Note: In PyTorch, tensor shapes are typically defined as [channels, height, width].

  • Conv2D (in_channels=1, out_channels=16, kernel_size=3, stride=1, padding=1):

    • Input: 25 x 30 (H x W)
    • After padding: 27 x 32 (H x W)
    • After convolution: 25 x 30 (H x W)
  • MaxPool2D (kernel_size=2, stride=2):

    • Output: 12 x 15 (H x W)
    • max-pool-shape-explain
    • Note: In the vertical direction, the last row may be dropped if it doesn’t fit the pooling window.
  • Conv2D (in_channels=16, out_channels=32, kernel_size=3, stride=1, padding=1):

    • Output: 12 x 15 (H x W)
  • MaxPool2D (kernel_size=2, stride=2):

    • Output: 6 x 7 (H x W)
    • second-max-pool-shape
  • Conv2D (in_channels=32, out_channels=64, kernel_size=3, stride=1, padding=1):

    • Output: 6 x 7 (H x W), with 64 channels
  • Flatten:

    • Output: 1D array of size 1 x 2688 (6 x 7 x 64)
  • Linear (in_features=2688, out_features=256):

    • Output: 1 x 256
  • Final Linear Layer (in_features=256, out_features=10):

    • Output: 1 x 10 (for 10 digit classes)

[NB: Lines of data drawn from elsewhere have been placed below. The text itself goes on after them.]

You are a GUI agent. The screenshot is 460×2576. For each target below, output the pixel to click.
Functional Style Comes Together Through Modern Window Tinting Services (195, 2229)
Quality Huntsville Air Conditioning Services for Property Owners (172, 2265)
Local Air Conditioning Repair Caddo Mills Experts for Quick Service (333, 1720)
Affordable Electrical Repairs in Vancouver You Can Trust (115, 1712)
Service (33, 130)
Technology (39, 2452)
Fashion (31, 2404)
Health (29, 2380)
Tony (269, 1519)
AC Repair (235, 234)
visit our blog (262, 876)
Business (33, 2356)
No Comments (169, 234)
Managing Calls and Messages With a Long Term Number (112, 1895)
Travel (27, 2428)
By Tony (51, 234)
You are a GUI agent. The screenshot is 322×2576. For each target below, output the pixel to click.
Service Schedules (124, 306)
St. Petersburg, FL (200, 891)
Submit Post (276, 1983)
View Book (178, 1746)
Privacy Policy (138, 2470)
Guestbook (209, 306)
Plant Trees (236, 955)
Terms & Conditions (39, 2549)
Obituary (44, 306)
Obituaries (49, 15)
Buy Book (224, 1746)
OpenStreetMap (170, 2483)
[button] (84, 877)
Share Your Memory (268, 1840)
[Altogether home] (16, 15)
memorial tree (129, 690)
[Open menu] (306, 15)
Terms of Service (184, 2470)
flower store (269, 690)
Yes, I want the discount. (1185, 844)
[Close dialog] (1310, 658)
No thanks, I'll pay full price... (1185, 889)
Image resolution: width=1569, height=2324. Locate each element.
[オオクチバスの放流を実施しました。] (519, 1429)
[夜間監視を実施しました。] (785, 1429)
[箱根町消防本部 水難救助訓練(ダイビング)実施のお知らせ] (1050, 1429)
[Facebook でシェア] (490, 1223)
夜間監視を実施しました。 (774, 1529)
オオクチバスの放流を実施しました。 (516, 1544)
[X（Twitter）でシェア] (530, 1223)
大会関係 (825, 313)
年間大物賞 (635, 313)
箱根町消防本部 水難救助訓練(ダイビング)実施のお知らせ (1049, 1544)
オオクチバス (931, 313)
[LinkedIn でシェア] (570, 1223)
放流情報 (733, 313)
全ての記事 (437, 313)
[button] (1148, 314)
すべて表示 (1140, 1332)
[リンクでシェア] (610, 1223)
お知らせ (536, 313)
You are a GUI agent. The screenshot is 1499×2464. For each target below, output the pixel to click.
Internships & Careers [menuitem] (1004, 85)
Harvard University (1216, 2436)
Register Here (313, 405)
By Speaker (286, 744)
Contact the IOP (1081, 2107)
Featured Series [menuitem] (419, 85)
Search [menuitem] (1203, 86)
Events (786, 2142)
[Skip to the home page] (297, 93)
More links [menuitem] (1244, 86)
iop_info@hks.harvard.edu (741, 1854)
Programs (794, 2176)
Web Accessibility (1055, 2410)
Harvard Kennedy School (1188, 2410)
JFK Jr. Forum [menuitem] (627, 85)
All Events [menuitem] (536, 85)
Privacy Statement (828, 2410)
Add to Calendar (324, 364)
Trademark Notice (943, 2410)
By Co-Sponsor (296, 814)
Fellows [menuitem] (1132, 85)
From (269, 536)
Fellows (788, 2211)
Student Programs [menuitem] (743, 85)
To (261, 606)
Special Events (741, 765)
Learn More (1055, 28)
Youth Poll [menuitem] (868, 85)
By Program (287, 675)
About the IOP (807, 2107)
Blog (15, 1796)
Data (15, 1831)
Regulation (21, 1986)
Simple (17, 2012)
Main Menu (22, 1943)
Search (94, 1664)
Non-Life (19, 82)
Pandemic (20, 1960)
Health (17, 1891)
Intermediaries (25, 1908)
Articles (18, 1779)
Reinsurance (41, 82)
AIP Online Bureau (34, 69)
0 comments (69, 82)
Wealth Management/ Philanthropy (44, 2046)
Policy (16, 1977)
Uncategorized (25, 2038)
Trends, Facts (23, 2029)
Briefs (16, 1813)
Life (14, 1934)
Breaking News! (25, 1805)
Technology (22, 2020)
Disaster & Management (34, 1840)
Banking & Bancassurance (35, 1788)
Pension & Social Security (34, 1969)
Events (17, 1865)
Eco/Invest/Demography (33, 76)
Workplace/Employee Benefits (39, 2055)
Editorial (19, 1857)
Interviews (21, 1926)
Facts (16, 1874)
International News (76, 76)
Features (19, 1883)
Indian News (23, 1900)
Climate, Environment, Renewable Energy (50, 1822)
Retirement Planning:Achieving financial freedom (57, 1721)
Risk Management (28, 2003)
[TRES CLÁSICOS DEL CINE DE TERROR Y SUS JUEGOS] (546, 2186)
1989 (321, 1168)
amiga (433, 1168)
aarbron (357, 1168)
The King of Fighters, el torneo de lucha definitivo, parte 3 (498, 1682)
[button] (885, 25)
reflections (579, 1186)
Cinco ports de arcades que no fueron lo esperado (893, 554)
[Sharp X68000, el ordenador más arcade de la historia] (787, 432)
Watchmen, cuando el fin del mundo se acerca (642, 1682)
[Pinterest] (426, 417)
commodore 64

Note: Sometimes, the height and width columns may appear swapped in summaries—always double-check your tensor shapes.

cnn-model-summary

Parameter Calculation

Understanding the number of parameters in each layer is fundamental to grasping how CNNs work.

  1. First Conv2D Layer:

    • Input: 1 channel, Output: 16 channels, Kernel size: 3x3
    • Each output channel has its own 3x3 kernel: 16 x 9 = 144 weights
    • Plus 16 bias values: 144 + 16 = 160 parameters
  2. First MaxPool2D Layer:

    • No parameters (just a downsampling operation)
  3. Second Conv2D Layer:

    • Input: 16 channels, Output: 32 channels, Kernel size: 3x3
    • 16 x 32 x 9 = 4608 weights
    • Plus 32 bias values: 4608 + 32 = 4640 parameters
  4. Third Conv2D Layer:

    • Input: 32 channels, Output: 64 channels, Kernel size: 3x3
    • 32 x 64 x 9 = 18432 weights
    • Plus 64 bias values: 18432 + 64 = 18496 parameters
  5. First Linear Layer:

    • Input: 2688, Output: 256
    • 2688 x 256 = 688,128 weights
    • Plus 256 bias values: 688,128 + 256 = 688,384 parameters
  6. Final Linear Layer:

    • Input: 256, Output: 10
    • 256 x 10 = 2560 weights
    • Plus 10 bias values: 2560 + 10 = 2570 parameters

Tip: The total number of parameters gives you an idea of the model’s complexity and memory requirements.

Conclusion

In this post, I explained how the tensor shapes change through each layer of the CNN and detailed how to calculate the number of parameters in each layer.

Understanding these fundamentals will help you design and modify your own CNN architectures for embedded AI applications.

If you grasp these concepts, you are well on your way to building your own custom neural networks for tasks like digit or character recognition on embedded devices.